A dispetto di sogni e miracoli vagamente mandati in onda e conformemente alla reale dimostrazione di forza, il Lecce prosegue la sua marcia trionfale, issandosi in vetta se pur in coabitazione con il Brescia.

Mentre il Palermo accusa un'altra battuta d'arresto in casa del Pescara, i giallorossi liquidano la pratica Cosenza passando per un momento di sofferenza. Il riferimento non è solo al gol iniziale di Garritano, subíto tra l'altro a difesa schierata con Tutino che lascia filtrare un pallone sotto gli occhi spenti dei centrali salentini, quanto all'andamento compassato dell'intero incontro. Succede pure una mezza battuta di stanchezza operativa se di fronte si ha quella "vecchia volpe" di Braglia che mischiando le carte presenta una squadra inedita, folta nel mezzo, veloce e guizzante in avanti.
Il suo piano è chiaro:sorprendere il Lecce in ripartenza spostando il baricentro medio alto con due punte mobili che infastidiscono non poco i guardiani arretrati.
La scelta di Liverani di immettere Arrigoni al posto di Tachtsidis, si rivela errata e precaria, smentita dallo stesso subentro a 30 minuti dalla fine. Il percorso inverso tra i due play avrebbe agevolato di più l'impresa leccese.

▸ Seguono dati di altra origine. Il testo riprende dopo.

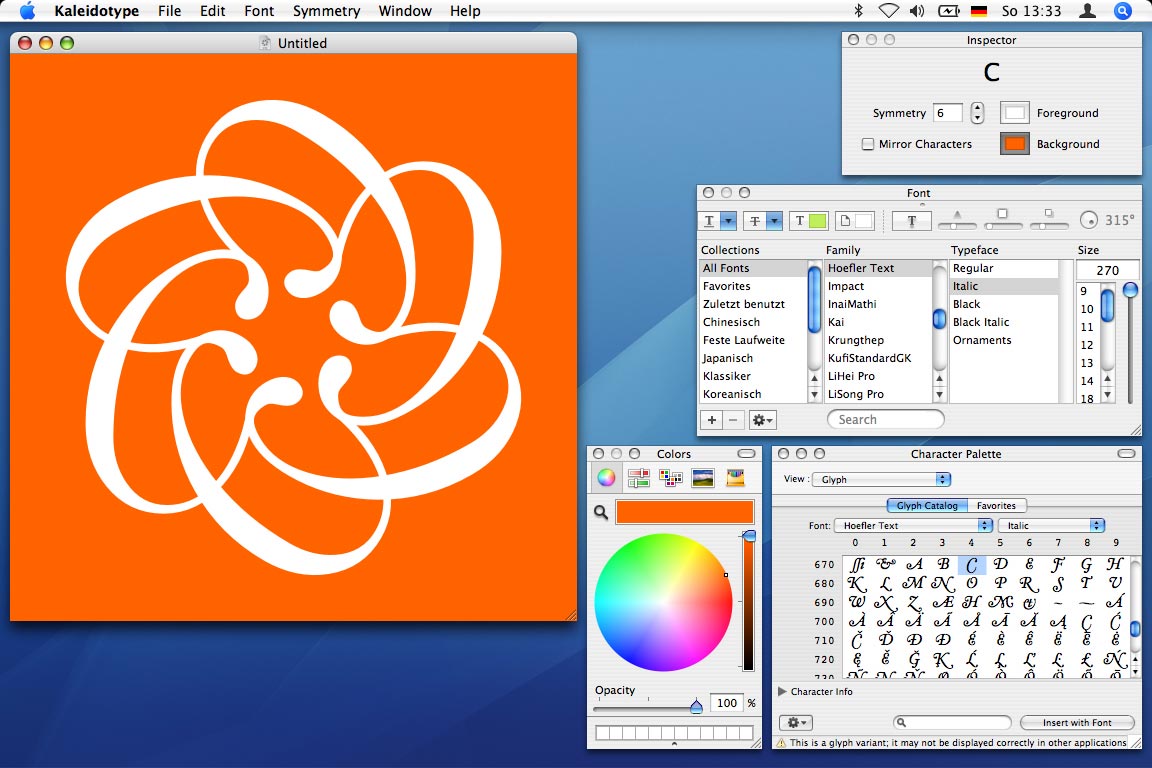Click the Insert with Font button
Screen dimensions: 1152x768
click(1076, 723)
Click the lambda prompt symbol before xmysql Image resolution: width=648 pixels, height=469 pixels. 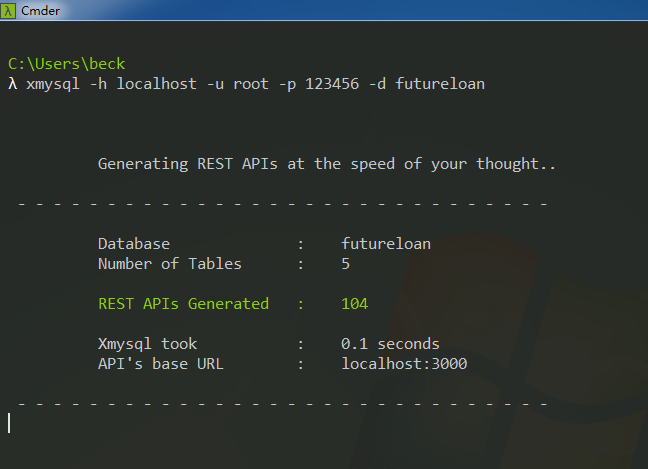click(12, 83)
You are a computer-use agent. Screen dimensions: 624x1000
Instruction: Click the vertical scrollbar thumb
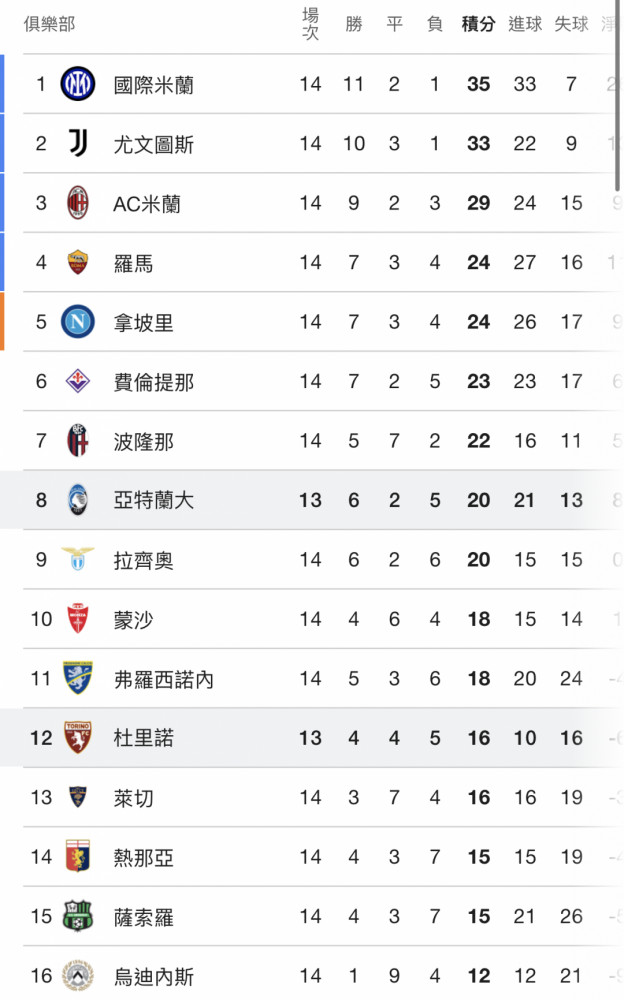click(x=617, y=97)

Quando una squadra forte non gira ai massimi decibel collettivi, sono i suoi singoli a sbancare gli avversari, come successe con Tabanelli e soprattutto La Mantia che rimontano e triplicano il gol iniziale dei "lupi silani".
L'asse vincente centro avanzato colpisce ancora regalando alla folla salentina un successo inebriante che ribadisce il valore ottimale di un gruppo che veleggia direttamente verso la serie A.